§ WHAT TO PRODUCE
The records below are to be restated word for word, with their images omitted.

SOURCE MATERIAL Block Start

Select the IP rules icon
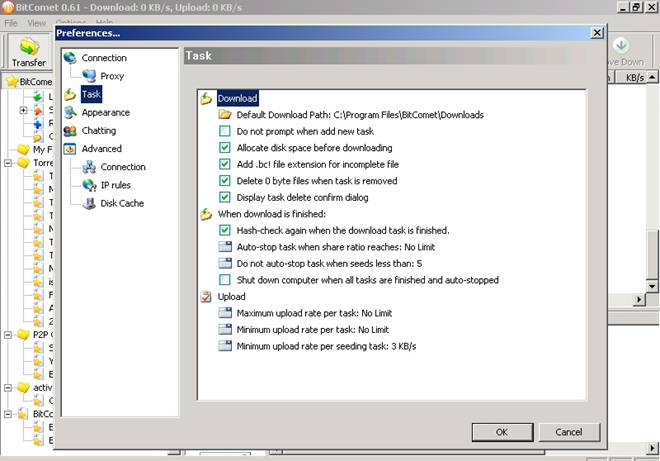This screenshot has width=660, height=461. pyautogui.click(x=89, y=185)
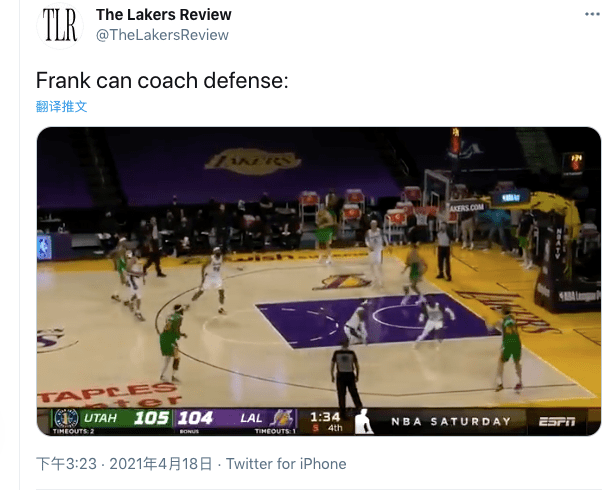Viewport: 609px width, 490px height.
Task: Open the @TheLakersReview handle link
Action: coord(162,35)
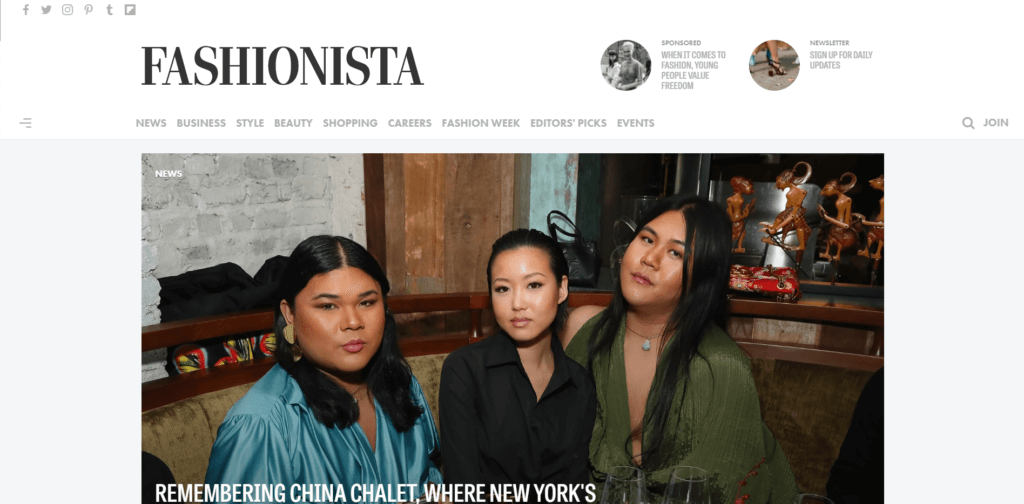Open the China Chalet article headline
Viewport: 1024px width, 504px height.
(376, 493)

SOURCE MATERIAL Block End

§ EXERCISE OUTPUT
Select the IP rules icon
This screenshot has width=660, height=461. pyautogui.click(x=89, y=185)
Viewport: 609px width, 490px height.
Task: Open the @TheLakersReview handle link
Action: coord(162,35)
Open the China Chalet article headline
Viewport: 1024px width, 504px height.
(376, 493)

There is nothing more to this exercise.